The Independence Institute turned in more than 120,000 signatures for Initiative 53, a proposed constitutional amendment that would bar special-interest groups such as unions from taking dues directly out of government workers' paychecks. A total of 76,047 signatures are needed to qualify for the ballot.
If enough signatures are determined to be valid by the Secretary of State's Office, the initiative would be on the ballot alongside Amendment 47, a right-to-work law that would bar "closed shops" in which union membership is a condition of employment. Unions already have contributed about $2.2 million to fight that measure.
Jon Caldara, president of The Independence Institute, a conservative think tank, disputed characterizing the proposal as anti-union, saying its intent is to bar government from being the "banker, accountant and collection agency for special interests."

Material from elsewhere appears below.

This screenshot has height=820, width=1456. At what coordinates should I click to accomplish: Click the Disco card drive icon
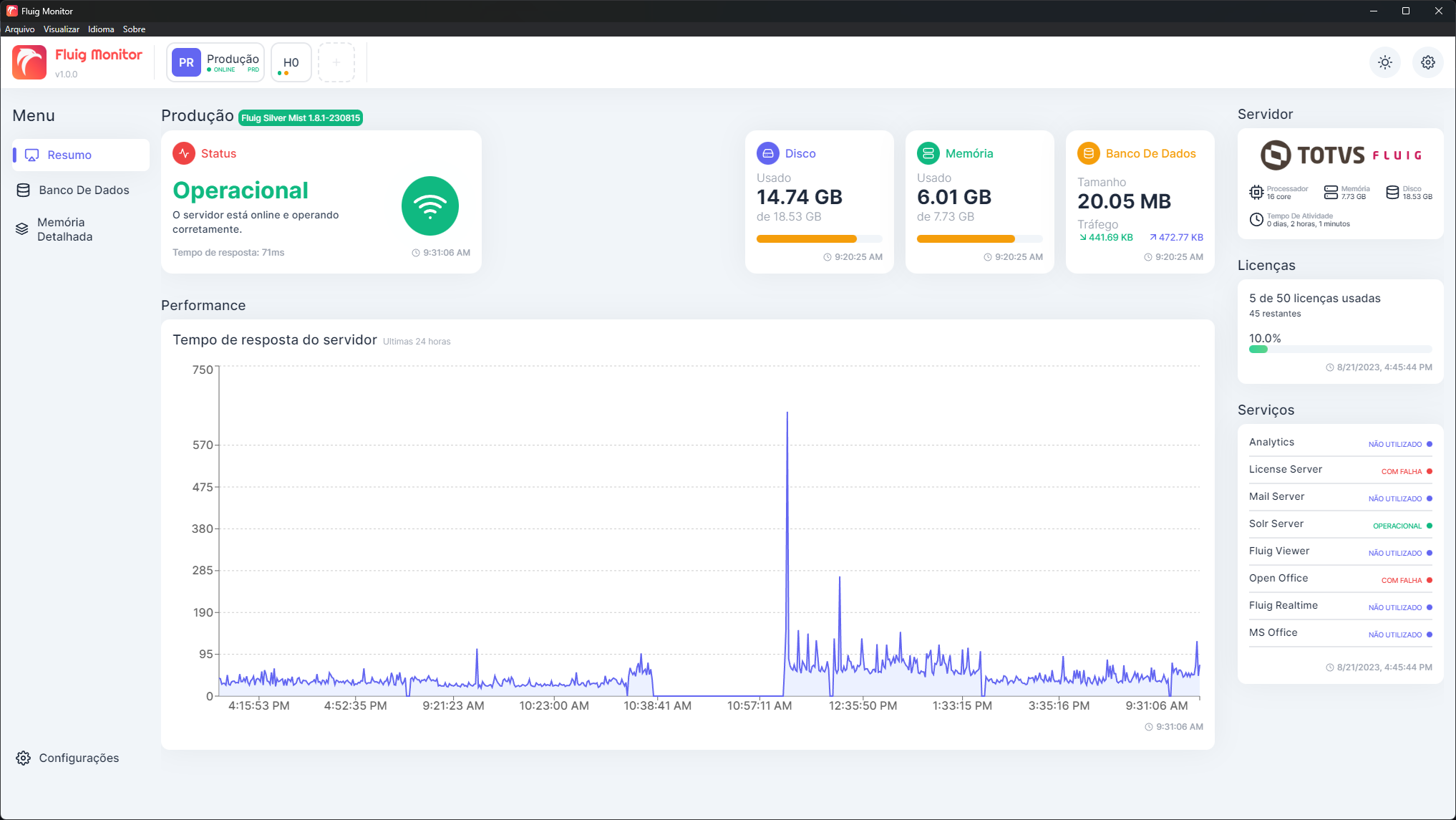(767, 153)
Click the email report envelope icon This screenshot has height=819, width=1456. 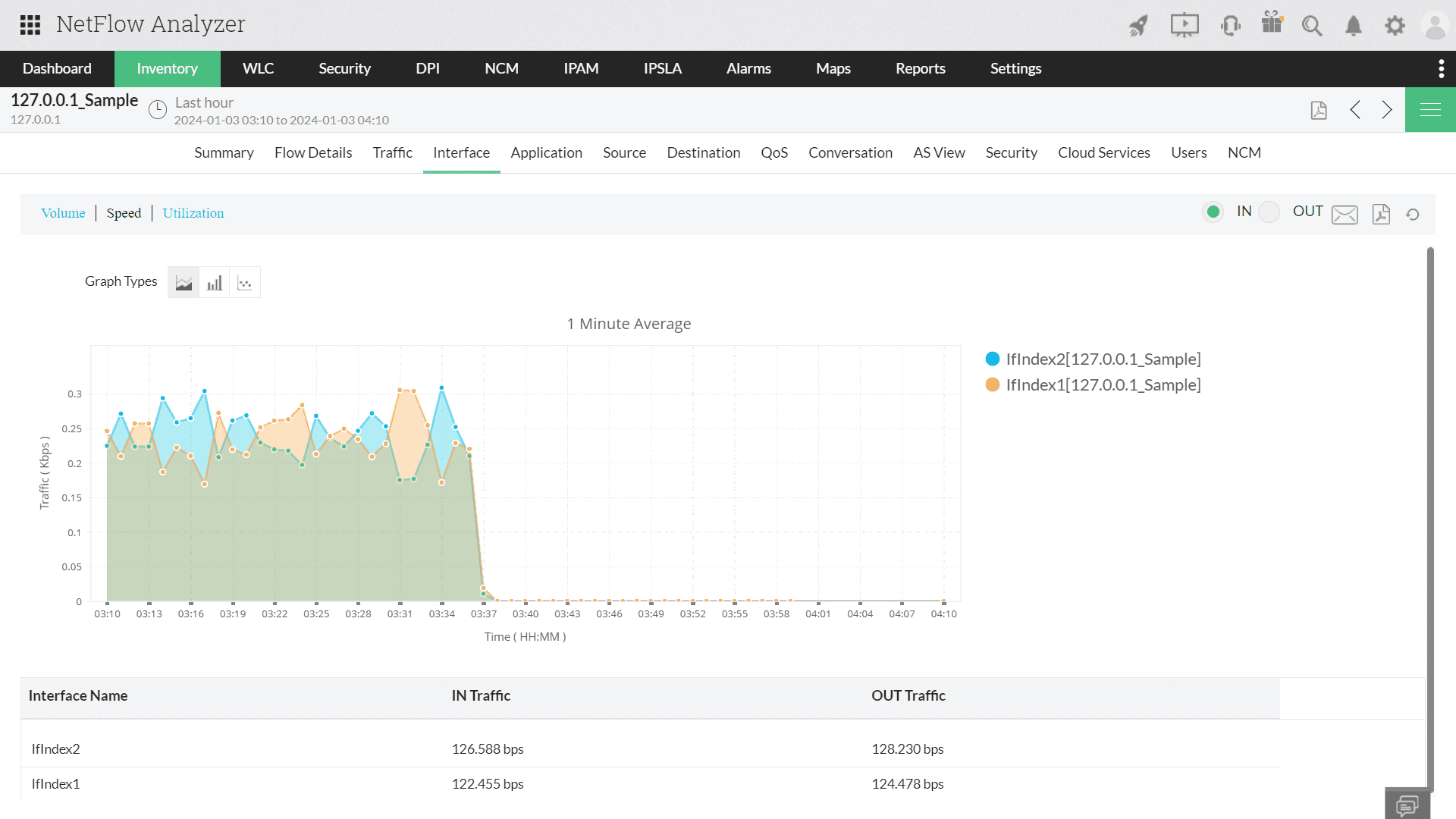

If the state of Colorado deducted workers' money for a group like the National Rifle Association, people would be upset - and unions are no less a special interest than the NRA, he said.
Jess Knox, executive director of Protect Colorado's Future, a group fighting Amendment 47, dismissed that contention, saying the two measures have the same goal: promote special interests over workers.

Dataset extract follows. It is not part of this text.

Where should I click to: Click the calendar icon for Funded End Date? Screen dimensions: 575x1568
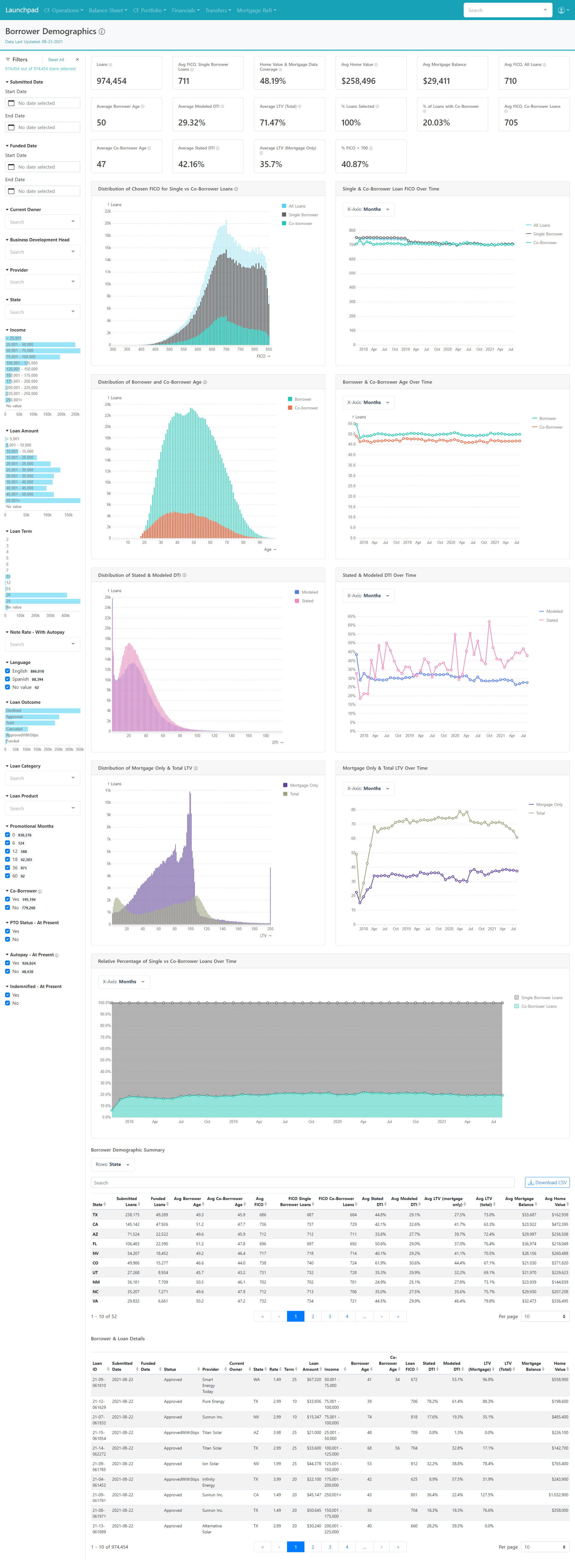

"If it swims like a fish and smells like a fish, it is one," Knox said.
Caldara also is circulating a third petition opposed by Knox's group that would ban sole-source government contract holders from being able to donate to political candidates.
Meanwhile, Protect Colorado's Future is collecting signatures for two measures to make company executives criminally liable in cases of business fraud and to require just cause for any employee to be suspended or fired. Knox said it has collected more than 68,000 signatures on petitions that must be submitted by Aug. 4.

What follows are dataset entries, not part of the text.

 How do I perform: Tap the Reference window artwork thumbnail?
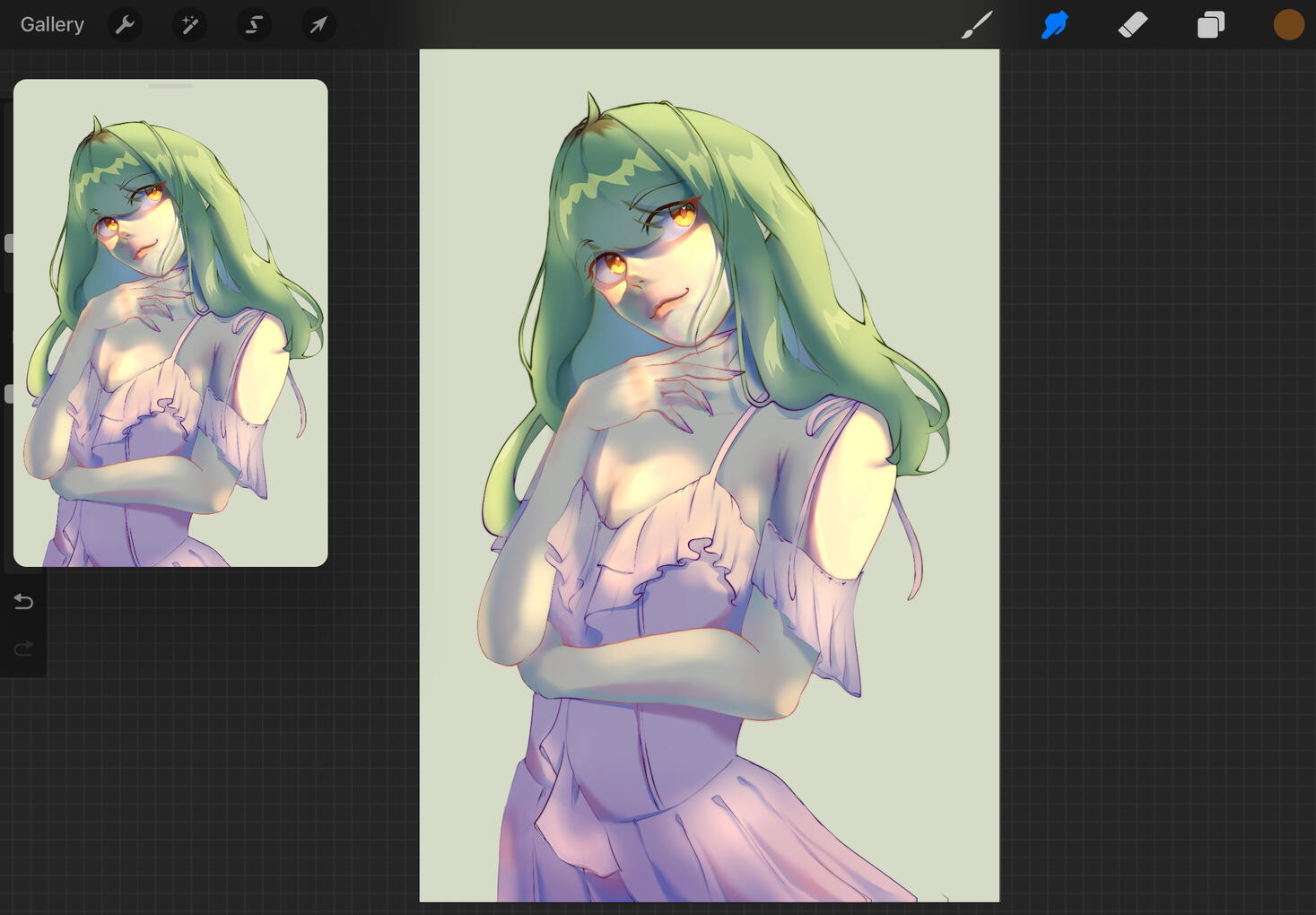(170, 323)
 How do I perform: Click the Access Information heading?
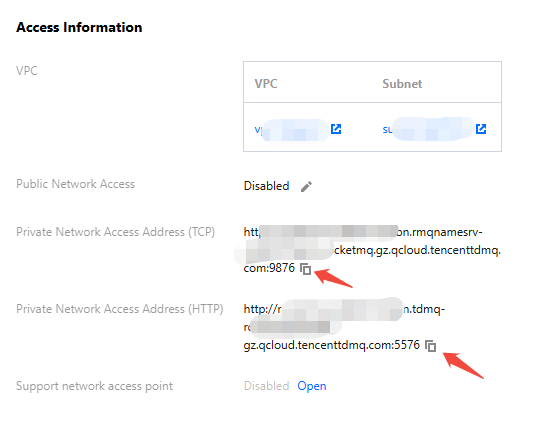[x=79, y=28]
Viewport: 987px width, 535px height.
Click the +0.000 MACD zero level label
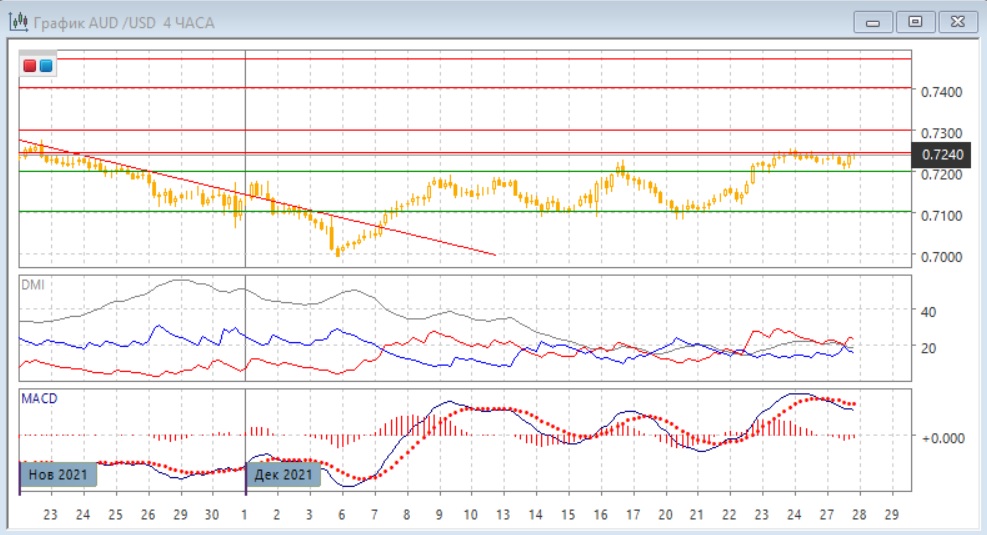click(941, 438)
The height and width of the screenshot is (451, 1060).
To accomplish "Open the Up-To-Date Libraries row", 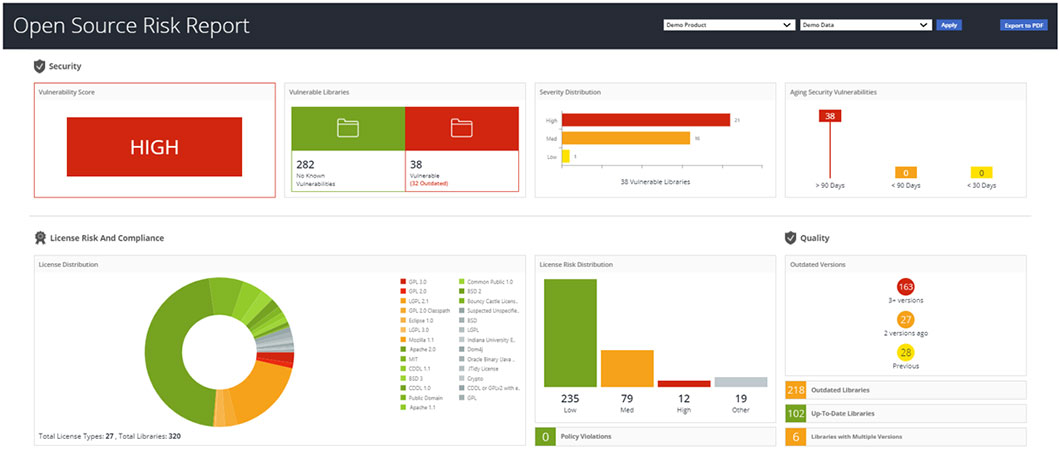I will 905,413.
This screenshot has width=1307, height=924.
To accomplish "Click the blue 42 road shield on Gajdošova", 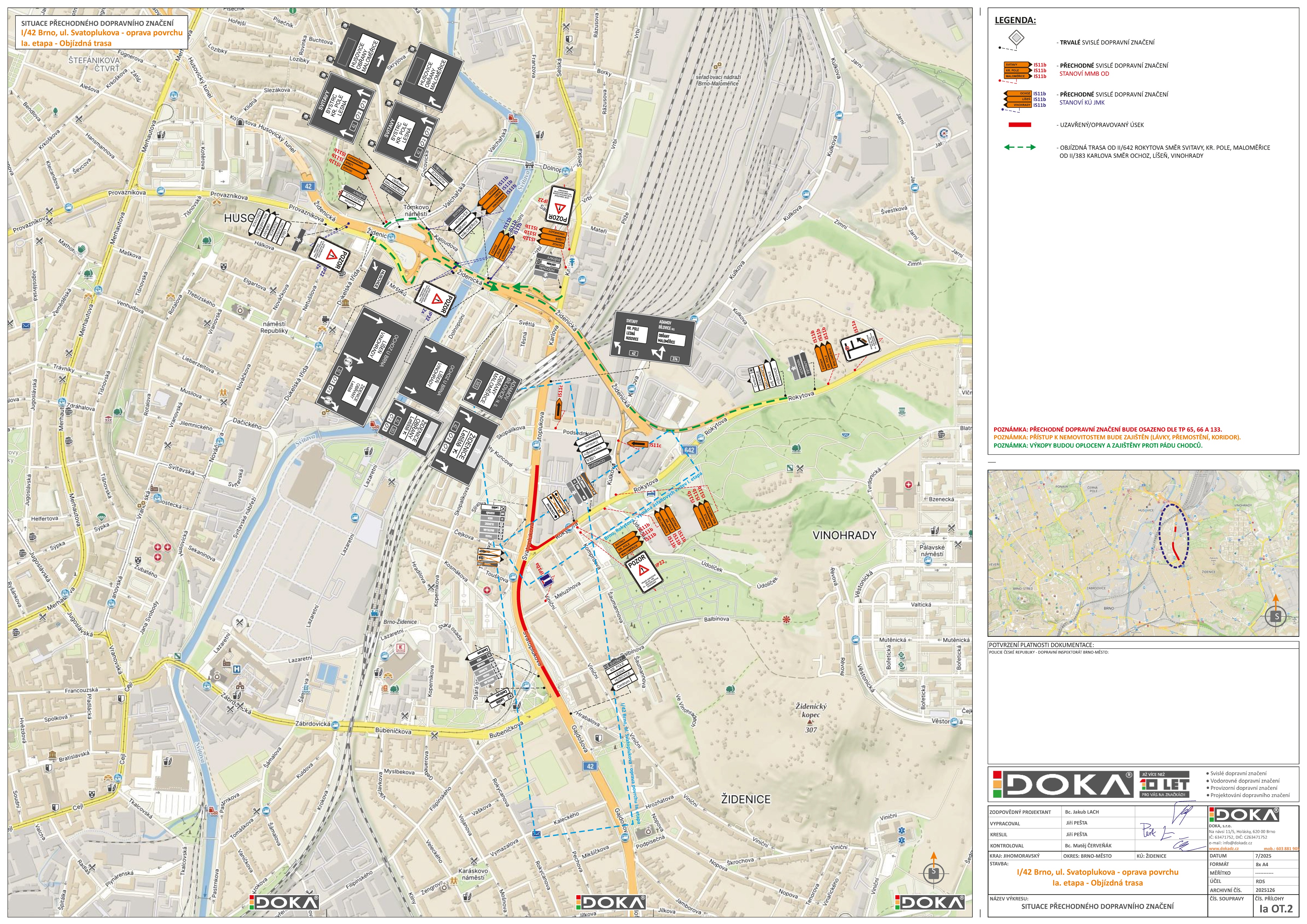I will coord(590,766).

The United Food and Commercial Workers union also is circulating petitions for two measures to require companies to operate safe and healthy workplaces and to mandate that businesses with 20 or more employees provide health insurance.
All this adds up to a scenario that some have called mutually assured destruction, in which pro- and antiunion groups dump tens of millions of dollars into the state and potentially hurt the economy through their fight.
Protect Colorado's Future already has sued to knock Amendment 47 off the ballot, claiming signaturecollection fraud, and Knox made the same accusations against Initiative 53.
Caldara said the allegations are standard actions to try to knock something off the ballot.